Par courrier du 28 novembre 2023, la [6] a réclamé un indu d’un montant de 12 110.44 euros à M [V] [E] pour le motif suivant « du fait de votre passage en pré retraite pour l’employeur « la redoute » ,les conditions d’ouverture de droit étudiées sur votre activité chez l’employeur « Slembrouck » n’étant pas remplies, le versement des indemnités journalières du 17 novembre 2021 au 31 décembre 2022 qui vous ont été réglées le 3 janvier 2023, n’étaient pas dues ».
Par courrier du 15 janvier 2024, M [V] [E] a sollicité auprès de la [8], une remise totale de la dette.

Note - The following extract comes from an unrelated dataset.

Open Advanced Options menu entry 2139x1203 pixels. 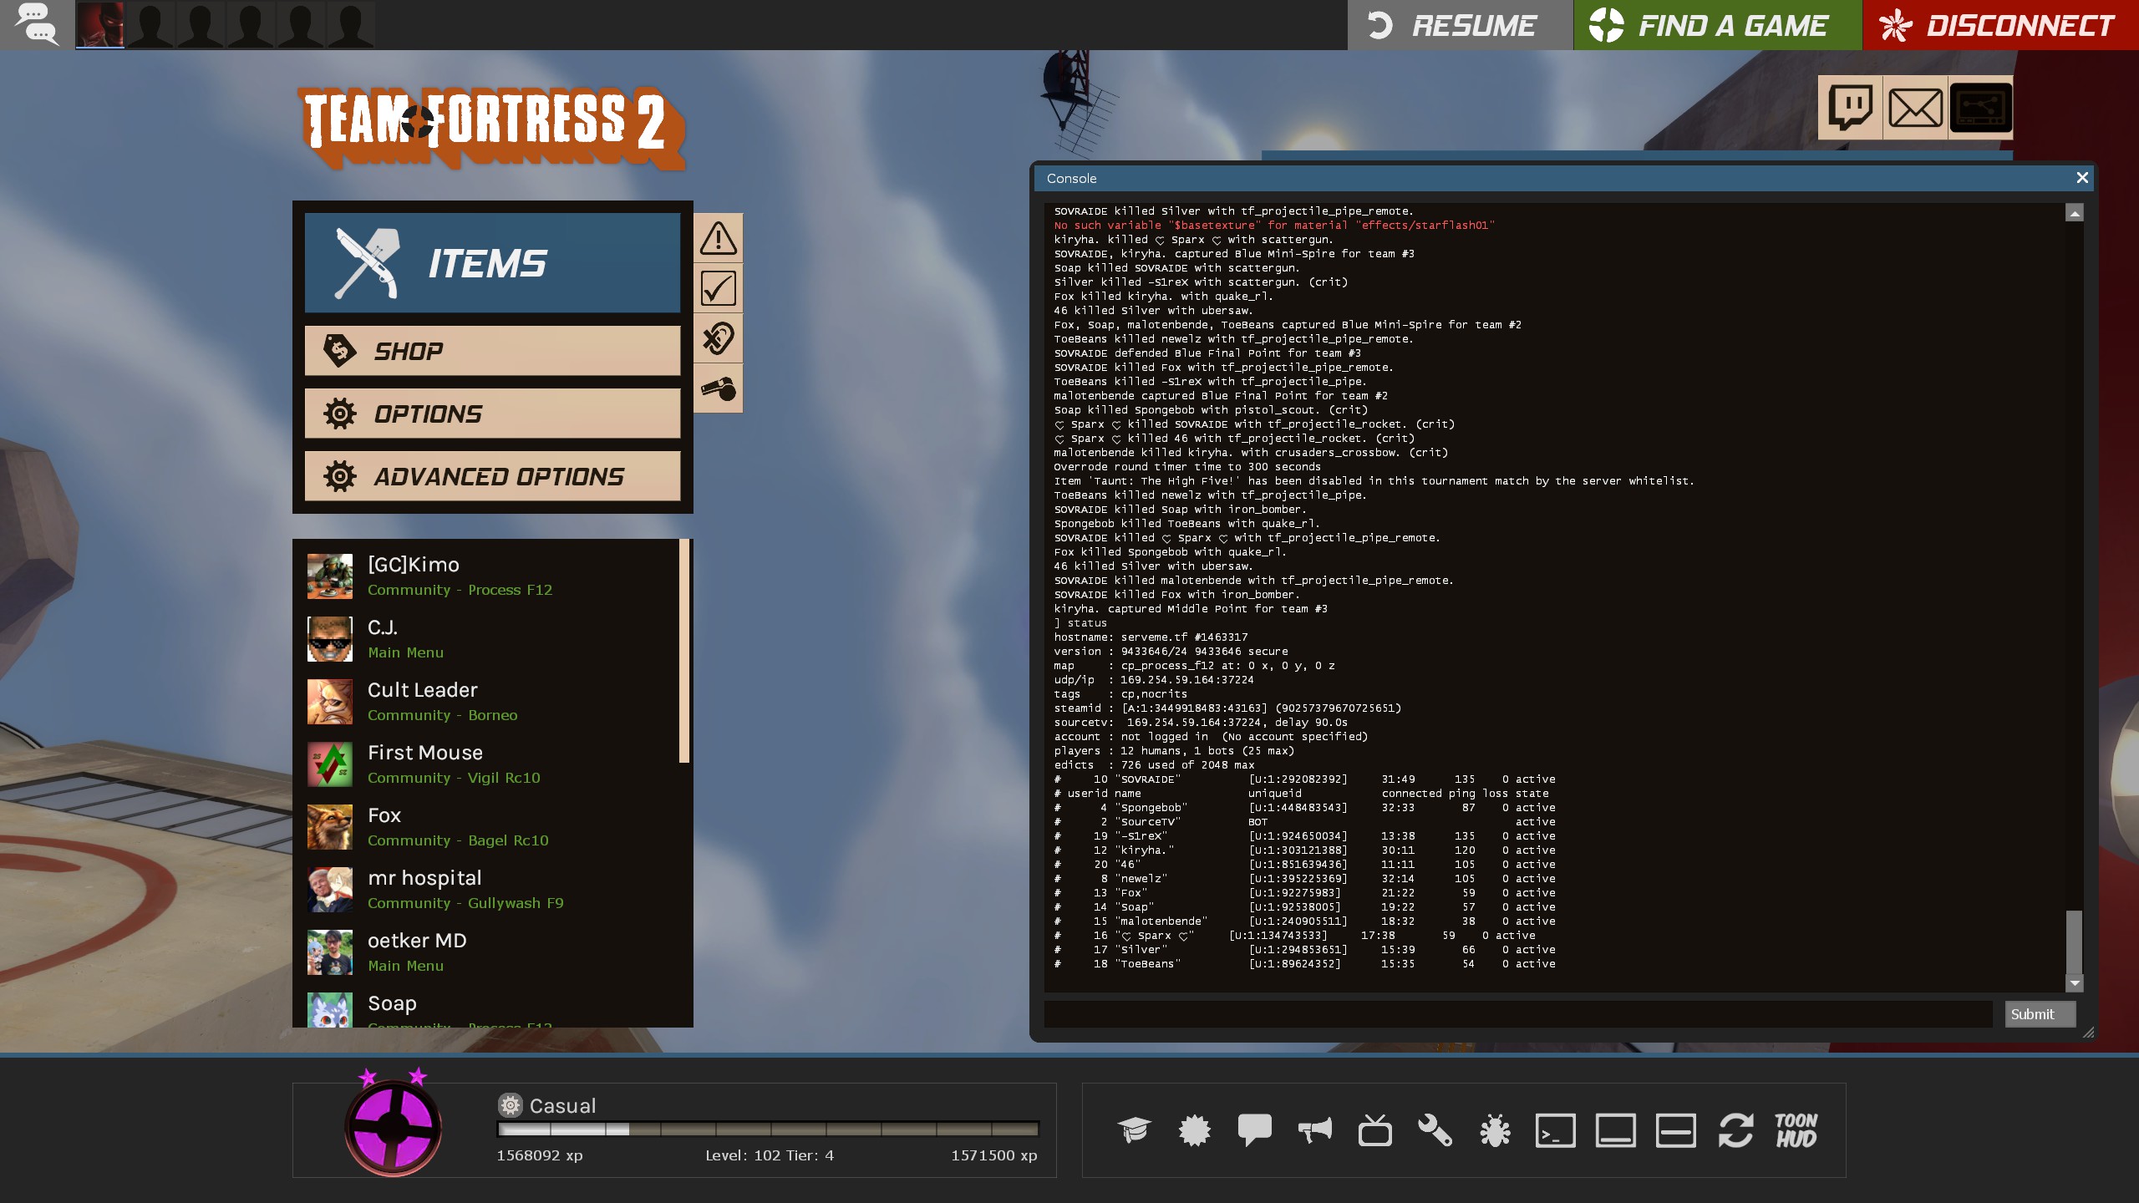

Après enquête de solvabilité, la commission a retenu un total de ressources après déduction des charges mensuelles, de 1 120,71 euros qu’elle a estimé ne s’analysant pas en une situation de précarité l’empêchant de procéder au règlement de sa dette.
Par conclusions auxquelles il est renvoyé pour le détail des demandes et moyens, le conseil de M [V] [E] sollicite de :
A titre principal
— accorder à M [V] [E] une remise totale de l’indu d’un montant de 12 110,44 euros
A titre subsidiaire
— dire et juger que M [V] [E] pourra s’acquitter de la dette en 121 mensualités, soit 120 mensualités de 100 euros et une dernière de 110,44 euros.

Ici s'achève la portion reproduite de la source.